Cuba
mi palabra sea XVII

Por Mercedes Santos
Moray
Cuando
se produjeron los históricos sucesos de Chicago, en 1886, y
brotó la violencia social en Estados Unidos, al reportar
sobre aquella confrontación entre la clase obrera y el
capitalismo la prensa norteamericana resultó implacable con
los anarquistas y aplaudió el veredicto de muerte.
Esa óptica
la reflejó también José Martí en su primera crónica a
La Nación, de Buenos Aires, del dos de septiembre de aquel
año. Su fuente de información lo había desinformado y,
sobre todo, manipulado como a la opinión pública en
Norteamérica.
Recordemos
que el cronista que cubría para el gran diario argentino la
realidad del norteño país mediante lo que hoy conocemos
como sus "escenas norteamericanas", bebía de la
prensa plana, a la manera de un activo corresponsal que evalúa
las noticias y las comenta en su propia escritura.
La visión
negativa de los anarquistas, el relato del hecho, la crítica
abstracta a la violencia desde una eticidad que valoraba un
sistema democrático ideal se manifiestan en aquellas letras
de Martí.
Sin
embargo, cuando escribe su crónica del 13 de noviembre de
1887, igualmente para La Nación, donde fue editada bajo el
nominativo de "Un drama terrible", ya habla de
"la guerra social en Chicago" y sus puntos de
vista y perspectiva crítica son radicalmente otras.
¿Qué
sucedió?
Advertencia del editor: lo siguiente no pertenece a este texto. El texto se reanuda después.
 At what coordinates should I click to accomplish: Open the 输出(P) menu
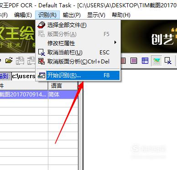(x=72, y=15)
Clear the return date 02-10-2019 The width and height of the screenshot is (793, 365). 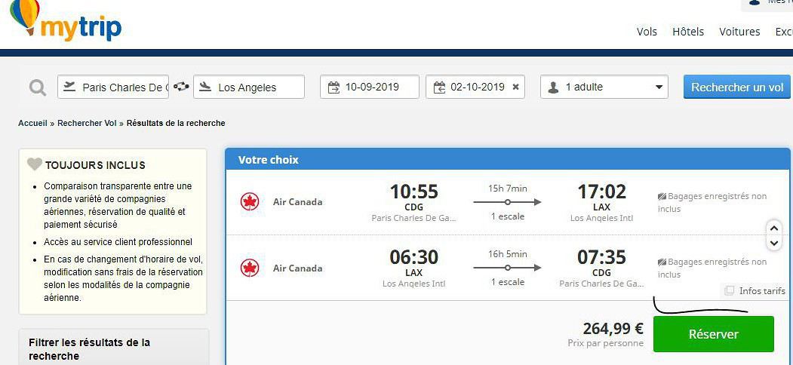pos(516,87)
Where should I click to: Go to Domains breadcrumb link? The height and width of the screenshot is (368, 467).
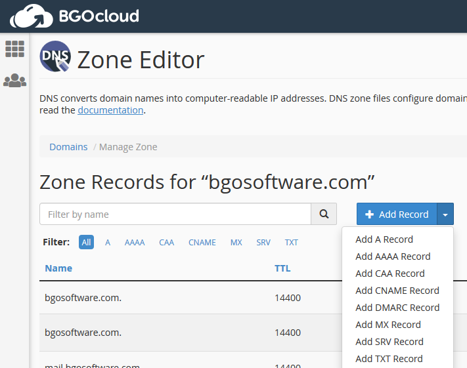tap(68, 147)
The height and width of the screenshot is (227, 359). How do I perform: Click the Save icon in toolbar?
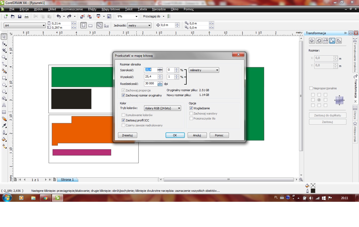coord(19,17)
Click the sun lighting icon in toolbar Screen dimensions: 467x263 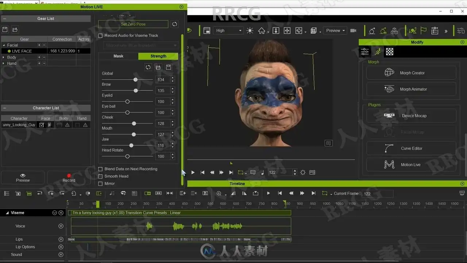pos(250,31)
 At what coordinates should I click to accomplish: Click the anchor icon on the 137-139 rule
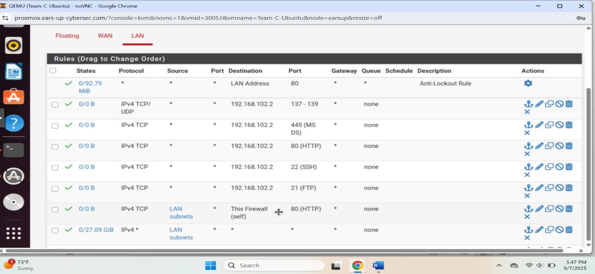coord(529,104)
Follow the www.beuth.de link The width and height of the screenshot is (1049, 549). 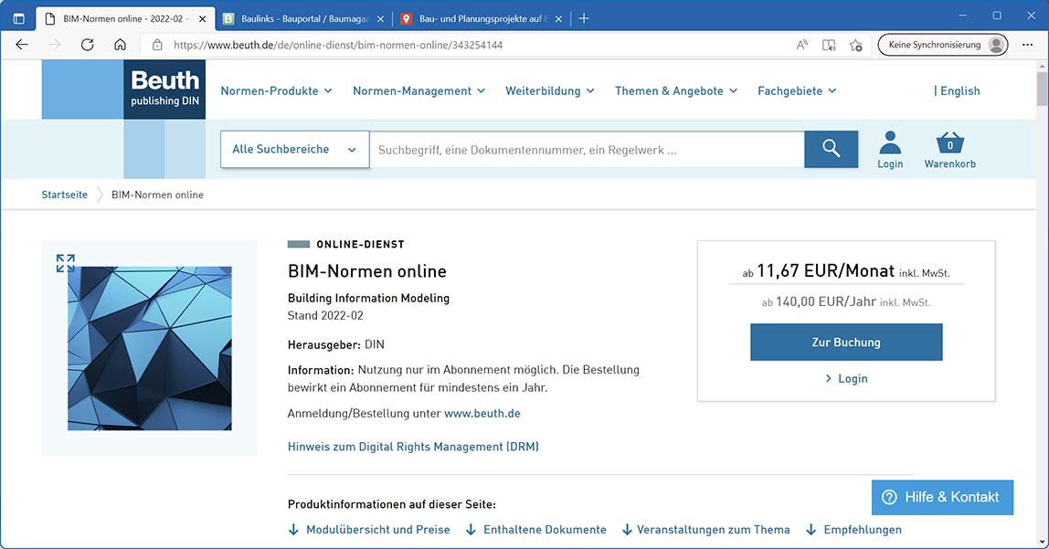click(482, 413)
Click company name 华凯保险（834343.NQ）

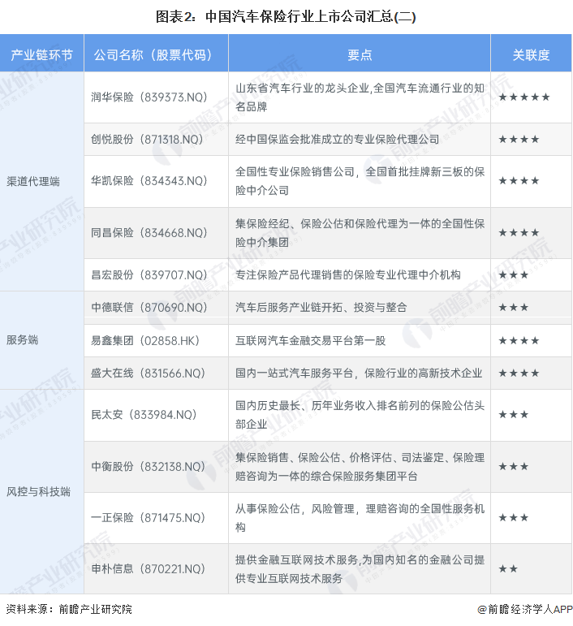(x=149, y=181)
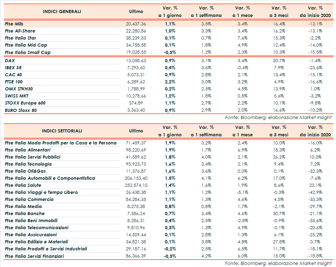
Task: Click the FTSE 100 last value 6.289,62
Action: [136, 82]
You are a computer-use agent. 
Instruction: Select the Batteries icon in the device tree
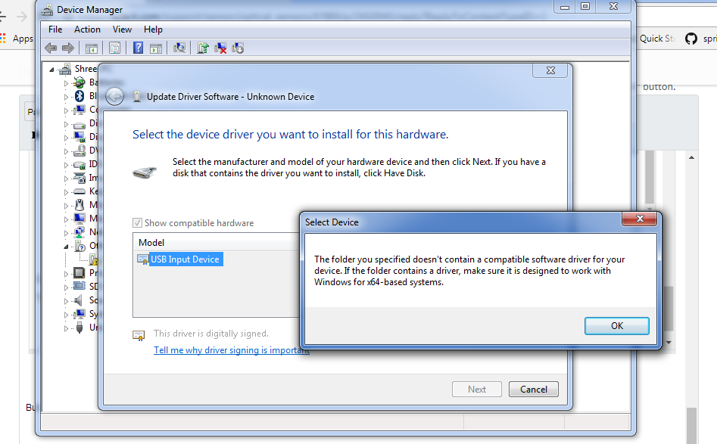pos(79,82)
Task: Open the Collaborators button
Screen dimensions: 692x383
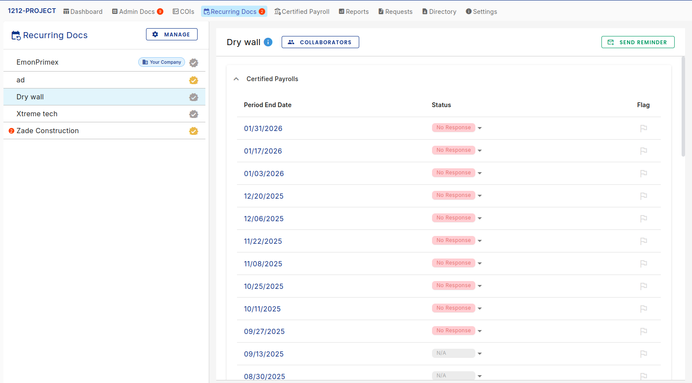Action: pyautogui.click(x=320, y=42)
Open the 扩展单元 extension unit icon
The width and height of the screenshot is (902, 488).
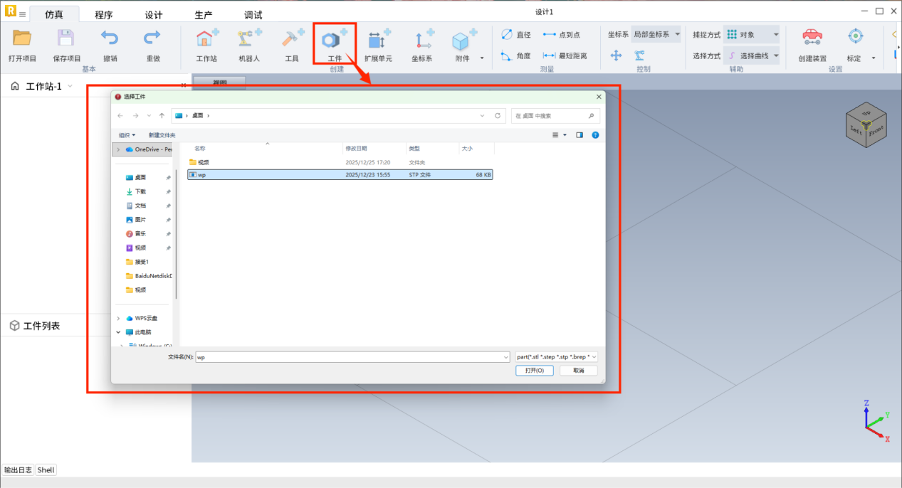pos(378,40)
Había transcurrido un año de aquel juicio
inicial y concluida luego la apelación a la Corte Suprema,
que condenaría a muerte a cuatro de los siete implicados.
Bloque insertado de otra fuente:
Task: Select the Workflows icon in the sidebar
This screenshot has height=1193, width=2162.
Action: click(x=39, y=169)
Uno de ellos se suicidaría y sólo tres llegarían a la
horca, en un proceso que Martí calificaría, en esta crónica,
de "revolución social".
El hecho
se había transformado en un debate que hizo participe de la
reflexión y el análisis a la nación norteamericana:
"Jamás desde la guerra del Sur, desde los días trágicos
en que John Brown murió como criminal por intentar solo en
Harper's Ferry lo que como corona de gloria intentó luego
la nación precipitada por su bravura, hubo en los Estados
Unidos tal clamor e interés alrededor de un cadalso",
menciona el cubano en ese trabajo.
En la
prensa comenzaron a manifestarse las contradicciones, e
incluso aparecieron apelativos a la conmutación de la pena.
La demanda de
las ocho horas de trabajo por los obreros, el terror y la
represión policiales, la manipulación del juicio donde se
presentaron testimonios falsos, la crítica a la propia
prensa norteamericana por su esencia manipuladora también
son testimoniados por Martí: "La prensa entera, de San
Francisco a Nueva York, falseando el proceso, pinta a los
siete condenados como bestias dañinas", comenta.
Acerca
de la violencia infligida contra los trabajadores que
siempre queda sin punir, dice: "Los tribunales no han
querido condenar a la policía de Pinkerton, porque uno de
sus soldados mató sin provocación de un tiro a un niño
obrero...", en una civilización que calificó también
de "esbirros y mastines".
El sueño
de paz y de justicia, el clamor de un mundo nuevo frente al
egoísmo y la miseria también se recogen por el periodista
en una de las más fustigantes crónicas que envió al
diario argentino y que, increíblemente para el espíritu
conservador que lo regía, fue publicada.
Armado
de su sensibilidad, su talento y su capacidad de análisis,
enriquecida su experiencia luego de convivir siete años en
los Estados Unidos con el complejísimo proceso histórico
que dio nacimiento a la actual sociedad de nuestros días,
Martí estaba en mejores condiciones para enjuiciar los
sucesos porque, como él mismo apuntara entonces, para
juzgarlos era necesario "pesar las causas históricas
de que nacieron".
Textos
como estos nos debieran también hacer reflexionar para
estudiar la obra martiana en su contextualidad y aprender,
sobre todo, a apreciar el proceso de madurez que llevó al
Apóstol a equivocarse, aprender y crecerse, en un flujo
dialéctico.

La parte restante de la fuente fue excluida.